On the other hand, for every 100 investors who sought outperformance over that same period through active funds, 99 of them failed.
That passive strategies—where the holdings are pegged to a benchmark, rather than being chosen by an individual or team, as with active funds—outperform over the long term has been repeatedly established by data.
Among those findings, especially when fees are taken into account, a mere 0.81% of domestic equity funds remained in the top quartile of performers over five consecutive 12-month periods, according to S&P Dow Jones Indices. The research firm, which compiled the data and looked at «a sampling» of relevant funds, said those results were actually the best of the bunch. For mid-cap, small-cap and multi-cap funds, the percentage that stayed in the top quartile was nonexistent: 0.0% managed the feat.
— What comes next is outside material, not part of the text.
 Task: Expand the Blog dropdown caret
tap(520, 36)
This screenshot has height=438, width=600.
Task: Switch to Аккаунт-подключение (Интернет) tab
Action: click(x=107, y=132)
The performance was slightly better over a shorter time frame. Over three consecutive 12-month periods, 2.46% of large-cap funds remained in the top quartile of performers, net of fees, while 2.2% of mid-cap funds did and 3.36% of small-cap funds did. Multi-cap funds were the best in class, with 4.08% consistently staying in the top quartile.
The results were better on the fixed-income side, especially among mortgage-backed securities. In that category, 14.29% of funds stayed in the top quartile over three consecutive 12-month periods, while 12.5% did over five periods.
Among other bond categories, a whopping 53.33% of government long bonds stayed in the top quartile over three consecutive 12-month periods, by far the highest percentage of any category. Over five such periods, however, that outperformance vanished: none of the funds stayed in the top.
Similar results were seen in investment-grade long funds and emerging market debt funds, where 16.67% and 6.67%, respectively, were in the top quartile over three years. Over five years, 0% of both categories stayed in the top.
According to a September survey by S&P Dow Jones Indices, 84.6% of active managers in the U.S. large-cap equity space underperformed the S&P 500 in the 2016 period ended June 30.
Now, it is generally accepted that there’s greater potential for active management to perform better in times of volatility or market stress. That’s because managers have the freedom to find bargains, chase gains, or hedge against risk, while passive funds can’t deviate from their benchmarks. Recent market action has some investors thinking that active management could be making a comeback.
According to J.P. Morgan data, 53% of active managers outperformed their benchmark in the third quarter, helped by the volatility that resulted from Britain’s unexpected vote to leave the European Union in late June, and ahead of the early-November U.S. election. That was an anomaly, however; in the second quarter of 2016, only 34% beat their benchmark.